*What to work on*. Show every line in the entries below where the word "click" appears.

*Given entries*.
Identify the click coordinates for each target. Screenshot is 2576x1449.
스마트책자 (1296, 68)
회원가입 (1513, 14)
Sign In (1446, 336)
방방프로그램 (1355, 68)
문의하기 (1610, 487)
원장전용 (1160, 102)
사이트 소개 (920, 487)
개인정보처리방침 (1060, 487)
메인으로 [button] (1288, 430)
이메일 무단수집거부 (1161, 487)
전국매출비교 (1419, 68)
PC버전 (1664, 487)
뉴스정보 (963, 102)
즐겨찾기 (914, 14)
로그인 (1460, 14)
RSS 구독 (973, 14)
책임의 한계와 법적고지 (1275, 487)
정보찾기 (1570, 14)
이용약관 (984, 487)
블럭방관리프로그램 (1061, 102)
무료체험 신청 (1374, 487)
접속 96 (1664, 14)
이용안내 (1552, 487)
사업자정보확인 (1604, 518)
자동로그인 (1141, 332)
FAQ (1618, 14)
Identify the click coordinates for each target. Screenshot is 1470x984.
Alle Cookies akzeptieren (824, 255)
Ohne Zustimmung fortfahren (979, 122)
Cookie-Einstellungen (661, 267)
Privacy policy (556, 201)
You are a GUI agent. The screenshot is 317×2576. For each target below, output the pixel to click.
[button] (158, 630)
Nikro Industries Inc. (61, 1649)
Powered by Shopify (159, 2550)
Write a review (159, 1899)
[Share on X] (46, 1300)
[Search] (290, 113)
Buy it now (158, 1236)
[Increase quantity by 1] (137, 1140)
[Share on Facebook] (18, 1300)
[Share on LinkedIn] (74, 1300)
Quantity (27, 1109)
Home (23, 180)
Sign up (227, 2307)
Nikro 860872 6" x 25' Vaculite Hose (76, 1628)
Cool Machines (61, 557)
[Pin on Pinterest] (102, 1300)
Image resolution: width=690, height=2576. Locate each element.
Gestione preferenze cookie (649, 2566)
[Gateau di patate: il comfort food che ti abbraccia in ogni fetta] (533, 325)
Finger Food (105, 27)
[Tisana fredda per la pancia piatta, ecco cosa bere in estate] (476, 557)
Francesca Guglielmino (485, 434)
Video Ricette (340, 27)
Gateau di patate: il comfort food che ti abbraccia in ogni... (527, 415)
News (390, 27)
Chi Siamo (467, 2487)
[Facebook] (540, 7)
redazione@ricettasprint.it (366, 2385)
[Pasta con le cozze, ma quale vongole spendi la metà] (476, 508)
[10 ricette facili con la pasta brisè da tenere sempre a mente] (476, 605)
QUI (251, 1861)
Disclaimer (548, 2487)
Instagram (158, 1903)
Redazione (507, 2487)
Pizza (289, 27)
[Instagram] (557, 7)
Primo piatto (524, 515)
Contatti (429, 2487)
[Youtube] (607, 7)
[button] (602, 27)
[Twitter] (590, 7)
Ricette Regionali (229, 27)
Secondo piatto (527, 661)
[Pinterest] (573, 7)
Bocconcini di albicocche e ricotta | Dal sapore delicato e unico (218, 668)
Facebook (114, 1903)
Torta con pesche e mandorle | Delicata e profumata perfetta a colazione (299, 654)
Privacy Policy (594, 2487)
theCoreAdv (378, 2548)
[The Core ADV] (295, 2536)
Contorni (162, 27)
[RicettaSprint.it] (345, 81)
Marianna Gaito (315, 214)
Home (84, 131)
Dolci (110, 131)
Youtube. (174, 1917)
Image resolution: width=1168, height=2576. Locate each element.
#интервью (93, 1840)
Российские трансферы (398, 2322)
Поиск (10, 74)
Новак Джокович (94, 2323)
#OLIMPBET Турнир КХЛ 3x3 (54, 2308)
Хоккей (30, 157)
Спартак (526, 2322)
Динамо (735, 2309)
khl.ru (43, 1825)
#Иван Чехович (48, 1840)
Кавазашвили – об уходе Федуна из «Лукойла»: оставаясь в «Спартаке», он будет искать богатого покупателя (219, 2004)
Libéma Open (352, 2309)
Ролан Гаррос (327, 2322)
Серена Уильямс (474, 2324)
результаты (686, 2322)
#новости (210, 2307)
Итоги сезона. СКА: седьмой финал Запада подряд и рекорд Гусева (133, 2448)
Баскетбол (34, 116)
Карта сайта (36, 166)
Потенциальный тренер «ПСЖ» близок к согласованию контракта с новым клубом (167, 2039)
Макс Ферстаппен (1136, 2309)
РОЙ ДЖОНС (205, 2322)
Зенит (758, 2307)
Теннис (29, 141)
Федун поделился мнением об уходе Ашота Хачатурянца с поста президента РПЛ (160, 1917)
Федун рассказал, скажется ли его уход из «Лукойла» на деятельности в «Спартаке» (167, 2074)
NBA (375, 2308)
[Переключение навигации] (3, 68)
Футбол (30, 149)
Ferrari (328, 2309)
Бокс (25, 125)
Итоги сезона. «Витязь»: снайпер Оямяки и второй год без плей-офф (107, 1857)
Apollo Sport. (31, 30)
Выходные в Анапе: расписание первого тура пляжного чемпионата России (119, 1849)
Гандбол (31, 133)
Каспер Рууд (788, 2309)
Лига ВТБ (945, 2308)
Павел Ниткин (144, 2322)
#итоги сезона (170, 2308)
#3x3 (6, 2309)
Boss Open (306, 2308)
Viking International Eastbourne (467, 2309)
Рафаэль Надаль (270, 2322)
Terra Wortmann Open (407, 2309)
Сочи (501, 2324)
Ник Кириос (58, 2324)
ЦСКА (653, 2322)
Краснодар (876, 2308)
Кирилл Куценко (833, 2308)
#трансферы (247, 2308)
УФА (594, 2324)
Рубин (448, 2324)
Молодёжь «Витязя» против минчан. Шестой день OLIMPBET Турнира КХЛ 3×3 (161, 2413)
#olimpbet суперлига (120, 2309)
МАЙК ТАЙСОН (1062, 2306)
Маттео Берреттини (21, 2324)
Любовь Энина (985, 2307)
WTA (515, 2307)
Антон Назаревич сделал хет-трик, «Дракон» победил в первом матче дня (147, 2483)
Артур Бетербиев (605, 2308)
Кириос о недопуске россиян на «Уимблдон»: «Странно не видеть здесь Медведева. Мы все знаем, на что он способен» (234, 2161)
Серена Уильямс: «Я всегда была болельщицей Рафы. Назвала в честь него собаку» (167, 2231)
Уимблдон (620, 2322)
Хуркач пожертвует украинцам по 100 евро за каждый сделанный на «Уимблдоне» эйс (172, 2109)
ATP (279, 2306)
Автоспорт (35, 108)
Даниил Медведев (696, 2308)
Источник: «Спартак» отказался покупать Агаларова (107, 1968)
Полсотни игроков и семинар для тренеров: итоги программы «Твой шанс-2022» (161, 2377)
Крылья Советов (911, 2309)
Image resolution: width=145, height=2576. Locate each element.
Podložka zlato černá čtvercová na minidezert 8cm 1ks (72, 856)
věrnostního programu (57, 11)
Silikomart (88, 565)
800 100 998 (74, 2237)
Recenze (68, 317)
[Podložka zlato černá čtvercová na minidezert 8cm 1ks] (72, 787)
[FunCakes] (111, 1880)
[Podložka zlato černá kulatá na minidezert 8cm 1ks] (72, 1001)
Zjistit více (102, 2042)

*Reply*.
Identify the click coordinates for each target. Screenshot is 2576x1449.
Identify the click coordinates for each target. Screenshot is 1470x984.
You are a GUI agent. The screenshot is 317×2576. For each target below, output the pixel to click.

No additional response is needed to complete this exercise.